Il 2025 segna un punto di svolta per Fincantieri, che archivia l’esercizio con risultati record su tutti i principali indicatori economico-finanziari. Il gruppo cantieristico italiano registra infatti il miglior utile netto della sua storia, pari a 117 milioni di euro, in forte crescita rispetto ai 27 milioni del 2024. Ancora più significativo il dato rettificato, che raggiunge 143 milioni, confermando un deciso rafforzamento della redditività operativa.
La crescita si estende anche ai ricavi, che salgono a 9,19 miliardi di euro (+13,1%), sostenuti da una domanda robusta e da una solida esecuzione industriale. Ancora più marcato il miglioramento dell’Ebitda, che si attesta a 681 milioni (+33,9%), con un margine che passa dal 6,3% al 7,4%, segnale di una maggiore efficienza e capacità di generare valore.
Sul piano finanziario, il gruppo evidenzia progressi anche nella gestione del debito, con una posizione finanziaria netta negativa in miglioramento a 1,31 miliardi di euro, mentre la leva continua a ridursi grazie alla crescita della redditività.
Ma è sul fronte commerciale che emergono i segnali più rilevanti: gli ordini acquisiti nel 2025 raggiungono i 20,3 miliardi di euro, in aumento del 32,4%, mentre il backlog complessivo tocca quota 63,2 miliardi, pari a circa sette volte i ricavi annuali. Un dato che garantisce visibilità produttiva fino al 2037, con un portafoglio di 97 navi in costruzione e 24 unità consegnate nel corso dell’anno.
Secondo l’amministratore delegato Pierroberto Folgiero, i risultati ottenuti dimostrano la solidità del modello industriale: “crescita a doppia cifra di ricavi ed Ebitda, miglior utile della storia e riduzione della leva finanziaria” rappresentano, ha sottolineato, la prova della capacità del gruppo di operare con successo anche in un contesto globale complesso.
Guardando al futuro, il gruppo prevede per il 2026 ulteriore crescita, con ricavi stimati tra 9,2 e 9,3 miliardi, un Ebitda attorno ai 700 milioni e un margine vicino al 7,5%, oltre a un utile netto in aumento e a un ulteriore miglioramento dell’indebitamento.
La strategia industriale punta su direttrici ben definite. Da un lato, il rafforzamento nel settore della difesa, con il raddoppio della capacità produttiva dei cantieri italiani per intercettare la crescente domanda legata alla sicurezza marittima e alla sovranità industriale. Dall’altro, un’accelerazione significativa nel comparto underwater, considerato sempre più strategico per la protezione delle infrastrutture critiche e per le applicazioni offshore avanzate.

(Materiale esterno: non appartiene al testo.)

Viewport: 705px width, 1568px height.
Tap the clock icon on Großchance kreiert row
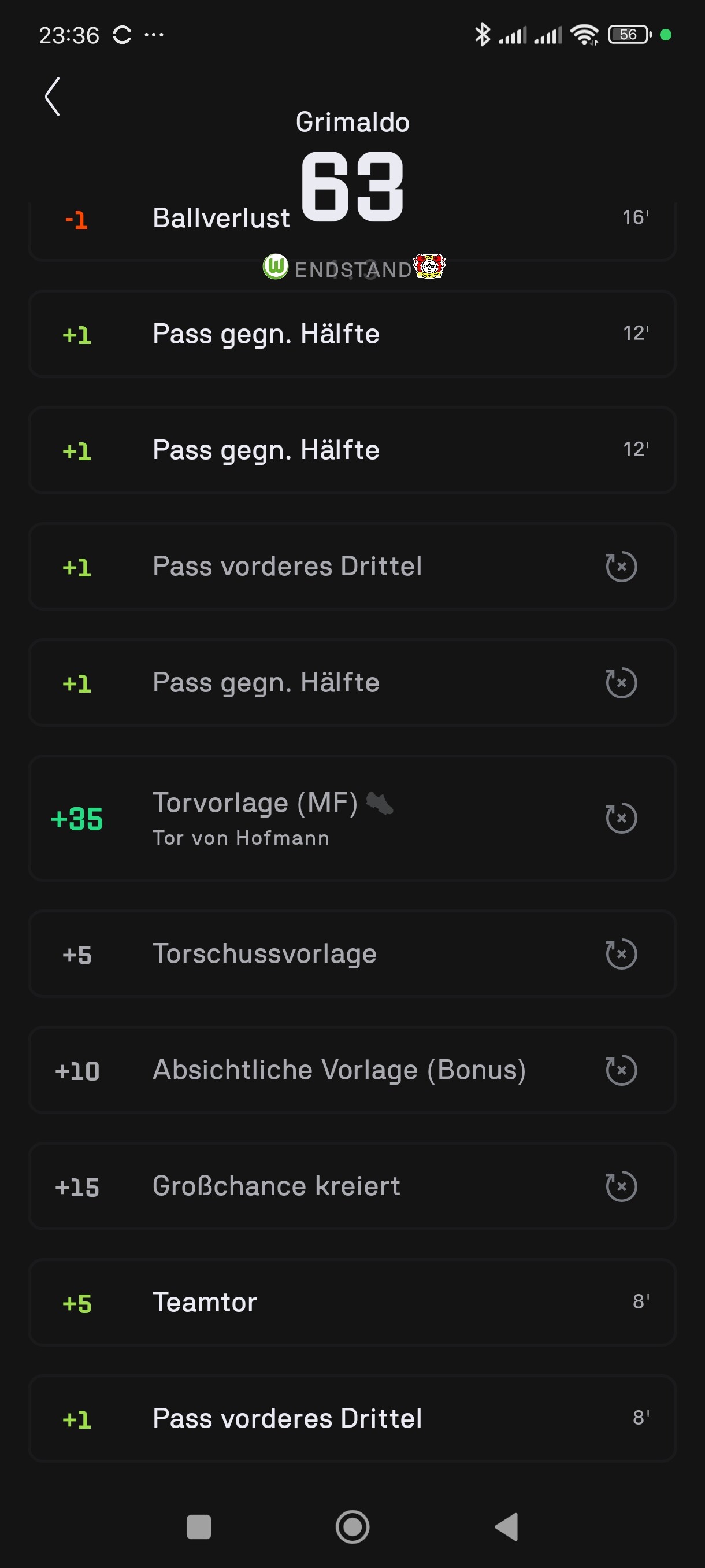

Il nuovo piano industriale 2026–2030 mira infatti a integrare in modo più profondo le dimensioni digitale, marittima e subacquea, valorizzando i macro-trend globali e rafforzando il posizionamento del gruppo nella cosiddetta blue economy.
Sul fronte delle operazioni straordinarie, il management conferma un approccio selettivo alle fusioni e acquisizioni, con l’obiettivo di accelerare l’espansione tecnologica, in particolare nel segmento subacqueo, senza stravolgere la struttura del gruppo.
Nonostante le tensioni geopolitiche, in particolare in Medio Oriente, il mercato continua a mostrare segnali di dinamismo: la domanda da parte degli armatori resta elevata, con un forte interesse ad assicurarsi capacità produttiva futura, a conferma di una prospettiva di crescita di lungo periodo.